Join photographer Adel Quraishi for an private tour of his exhibition, The Guardians, followed by an opportunity to discuss and ask questions.
The exhibition: The Guardians at Leighton House Museum. As part of Nour Festival of Arts.
Photographer Adel Quraishi was commissioned to produce portraits of the eight remaining ‘Guardians’ of the Prophet’s Mosque (Al-Masjid al-Nabawī) by the Governor of Medina. Once numbered in the hundreds, the Guardians date back to the 11th Century and are the keepers of the keys to the Prophet Muhammad’s burial chamber. Quaraishi is the only man to have been permitted to photograph these subjects, the last of their generation, with three having since passed away.
Quraishi’s sensitive handling of his subjects is evident in the emotion that is conveyed by his sitters, while his technicality shines through in the radiant composition of the photographs. Rendered on a large scale, it is impossible not to be moved by the connection between viewer and subject when confronted with the works.
Adel Quraishi is a Saudi Arabian photographer and artist. Born in Al Khobar in 1968, he grew up fascinated by the photographic medium and experimented with various cameras from a young age and into adulthood. Under the tutelage of Brazilian photographer Humberto da Silveira, Quraishi developed a vast repertoire in medium and material, but has focused on portraiture.
In collaboration with The Park Gallery
When & Where
Leighton House Museum
Located on the edge of Holland Park in Kensington, the house is one of the most remarkable buildings of the 19th century.
The house was the former home and studio of the leading Victorian artist, Frederic, Lord Leighton (1830-1896). The Arab Hall is the centerpiece of the house. Designed to display Leighton's priceless collection of over a thousand Islamic tiles, mostly brought back from Damascus in Syria, the interior with its gold mosaics, marble columns and golden dome evokes a compelling vision of the Orient.

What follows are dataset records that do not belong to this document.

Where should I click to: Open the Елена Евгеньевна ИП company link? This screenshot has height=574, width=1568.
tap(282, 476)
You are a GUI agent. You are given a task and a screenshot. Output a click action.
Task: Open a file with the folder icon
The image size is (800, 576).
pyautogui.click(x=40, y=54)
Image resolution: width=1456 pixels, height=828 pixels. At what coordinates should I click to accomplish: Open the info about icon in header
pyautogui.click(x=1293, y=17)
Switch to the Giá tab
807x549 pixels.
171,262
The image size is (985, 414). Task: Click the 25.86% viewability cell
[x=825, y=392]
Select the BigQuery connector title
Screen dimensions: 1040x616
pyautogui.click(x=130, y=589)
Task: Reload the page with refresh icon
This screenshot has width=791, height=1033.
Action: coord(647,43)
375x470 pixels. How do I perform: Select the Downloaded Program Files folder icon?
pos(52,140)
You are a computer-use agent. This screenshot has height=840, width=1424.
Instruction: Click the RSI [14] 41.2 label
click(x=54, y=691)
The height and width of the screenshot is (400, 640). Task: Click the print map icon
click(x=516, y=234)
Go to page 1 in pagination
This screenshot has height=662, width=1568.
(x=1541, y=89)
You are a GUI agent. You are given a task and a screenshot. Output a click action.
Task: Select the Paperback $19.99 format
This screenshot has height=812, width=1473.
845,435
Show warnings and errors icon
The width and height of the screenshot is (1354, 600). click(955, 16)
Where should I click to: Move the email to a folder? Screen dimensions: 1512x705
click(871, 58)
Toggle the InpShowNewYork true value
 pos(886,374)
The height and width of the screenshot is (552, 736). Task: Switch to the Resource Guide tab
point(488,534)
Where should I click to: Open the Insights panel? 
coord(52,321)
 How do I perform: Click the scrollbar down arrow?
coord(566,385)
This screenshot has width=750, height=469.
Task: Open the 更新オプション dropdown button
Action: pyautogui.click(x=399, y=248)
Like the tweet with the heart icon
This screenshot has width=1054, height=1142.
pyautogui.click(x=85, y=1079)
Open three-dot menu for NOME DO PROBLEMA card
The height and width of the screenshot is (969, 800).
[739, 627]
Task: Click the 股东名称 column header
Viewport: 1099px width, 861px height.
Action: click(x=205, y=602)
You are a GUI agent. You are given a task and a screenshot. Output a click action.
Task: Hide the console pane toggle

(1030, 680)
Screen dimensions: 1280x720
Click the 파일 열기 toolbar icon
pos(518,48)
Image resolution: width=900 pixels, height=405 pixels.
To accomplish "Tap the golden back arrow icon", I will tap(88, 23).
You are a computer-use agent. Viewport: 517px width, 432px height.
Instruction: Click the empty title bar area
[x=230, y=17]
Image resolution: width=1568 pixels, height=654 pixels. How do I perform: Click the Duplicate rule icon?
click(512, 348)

The opulence continues through the other richly decorated interiors, with elaborate mosaic floors and walls lined with peacock blue tiles by the ceramic artist William De Morgan. On the first floor is the Silk Room with its display of paintings by Leighton’s friends and contemporaries and the grand painting studio with its great north window, dome and apse – the room in which all Leighton’s important later works were produced including the celebrated Flaming June.